> **Data shown**:

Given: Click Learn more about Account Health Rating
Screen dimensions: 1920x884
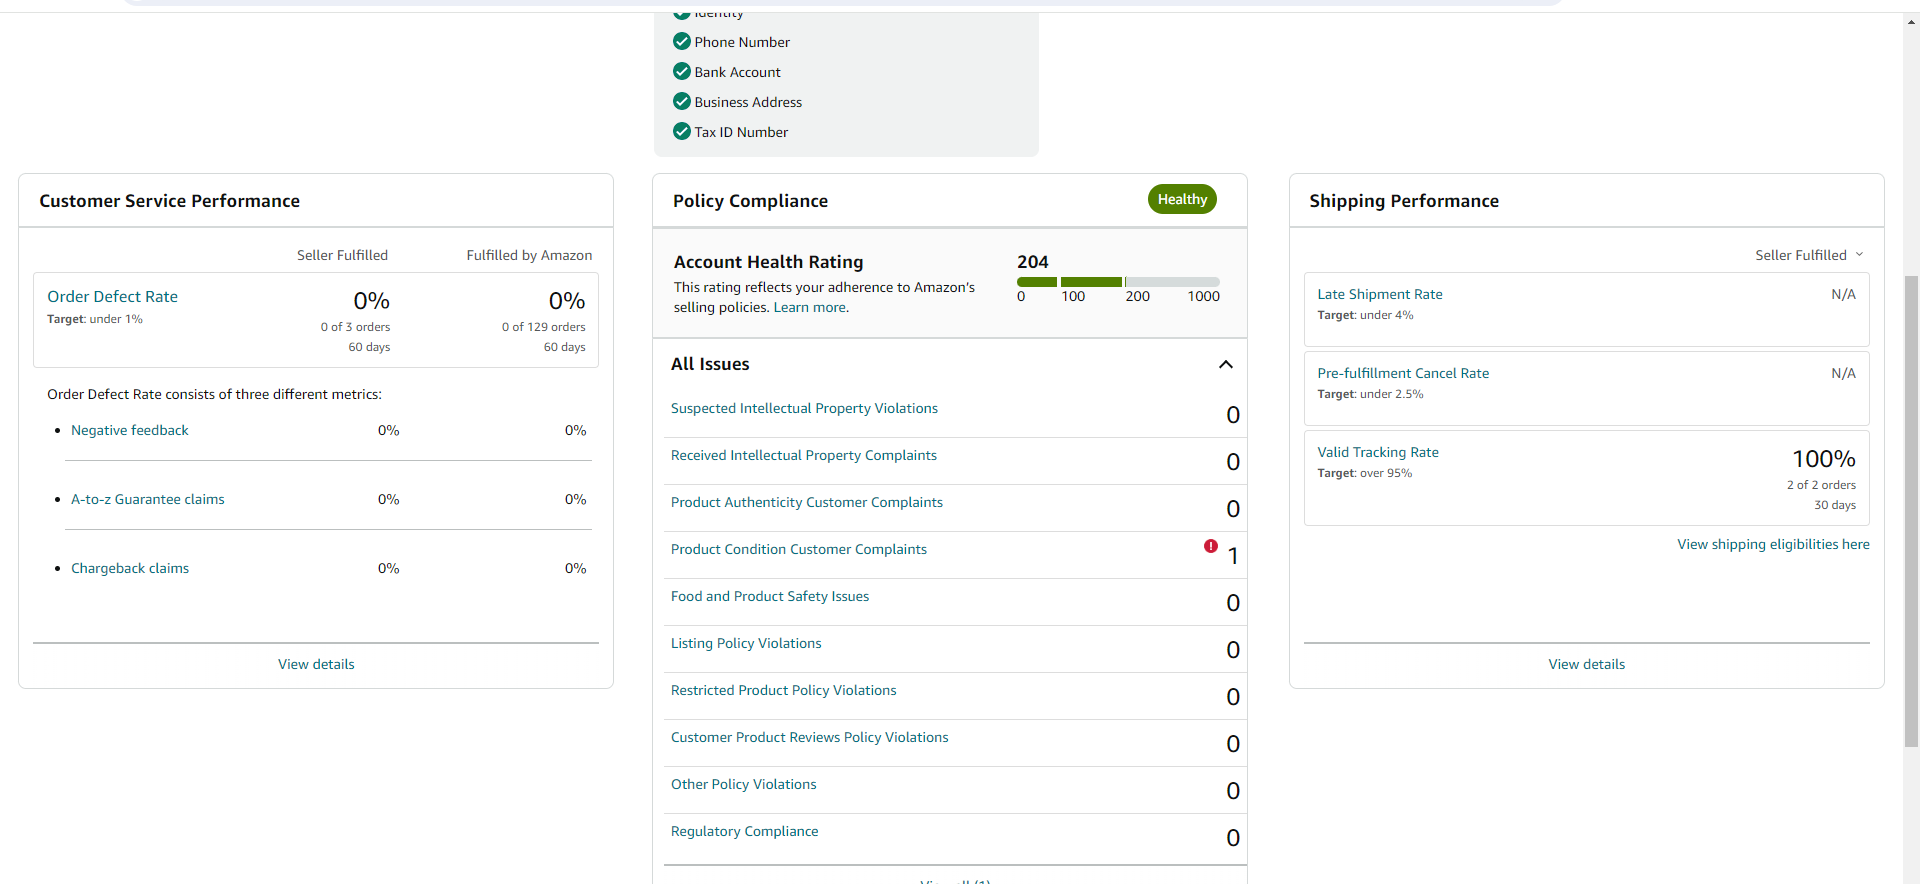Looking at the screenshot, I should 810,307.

* * *

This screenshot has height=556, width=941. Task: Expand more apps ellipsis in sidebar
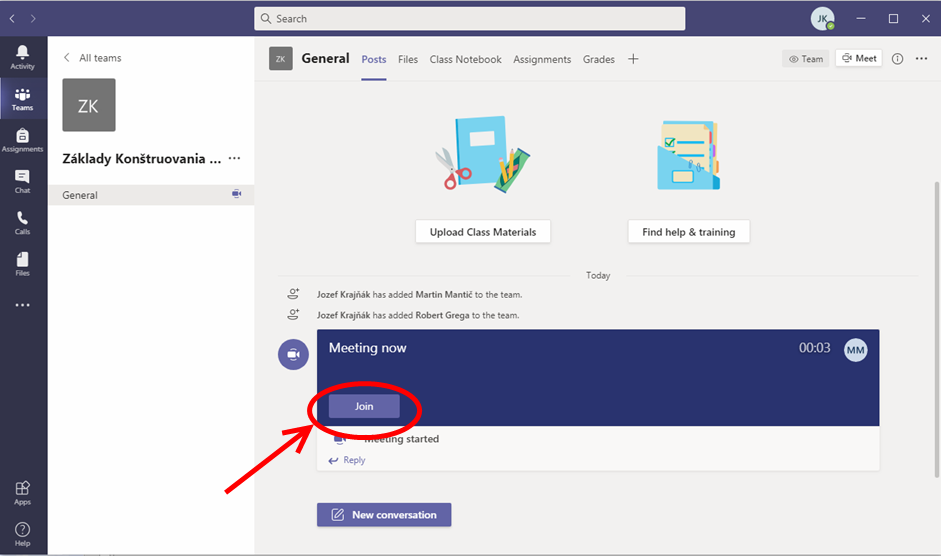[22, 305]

> **Do this**: Extract every line of the entries above that contains the word "more".

> **Full response**:
Given: Click Learn more about Account Health Rating
This screenshot has height=556, width=941. Task: Expand more apps ellipsis in sidebar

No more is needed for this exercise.